The following Simulation functions have at least one I/O pair with indirect feedthrough.
- Discrete Kalman Filter
- Discrete Observer
- Discrete Stochastic State-Space
- Discrete Unit Delay
- Transport Delay
If a function output y requires an input u in order to execute, u has direct feedthrough to y. You cannot create a feedback cycle between inputs and outputs with direct feedthrough.
For example, the initial condition parameter of the Integrator function has direct feedthrough behavior to the output parameter. This function requires a value for the initial condition parameter in order to calculate the output parameter. Other functions, such as Friction, require the values of all inputs in order to execute.
If you attempt to create a feedback cycle between an input and output with direct feedthrough, the wire appears broken. The following figure shows this behavior:
Notice the difference between the previous figure and the figure showing the feedback cycle.
Several functions have feedthrough behavior that depends on how you configure the parameters of that function. For example, consider the Transfer Function function.

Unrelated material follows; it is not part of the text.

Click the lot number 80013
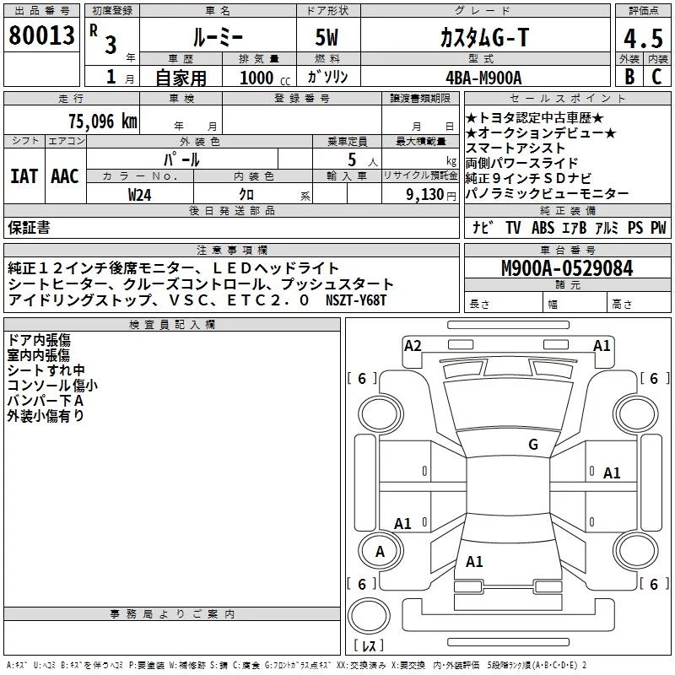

The feedthrough behavior of this function depends on the order of the numerator and denominator polynomial equations you specify. The following Simulation functions have at least one I/O pair with parameter-dependent feedthrough.
- Transfer Function
- Discrete Filter
- Discrete Integrator
- Discrete Transfer Function
- Discrete Zero-Pole-Gain
- Discrete State-Space
If you use the configuration dialog box to define the parameters of these functions, such as the numerator and denominator of a transfer function, LabVIEW automatically determines the appropriate feedthrough behavior and displays this choice in the Feedthrough pull-down menu. However, if you use block diagram terminals to define the parameters of these functions, you must set the feedthrough behavior manually.
All Simulation functions not mentioned in this section or in the Indirect Feedthrough and Feedback Cycles section have direct feedthrough.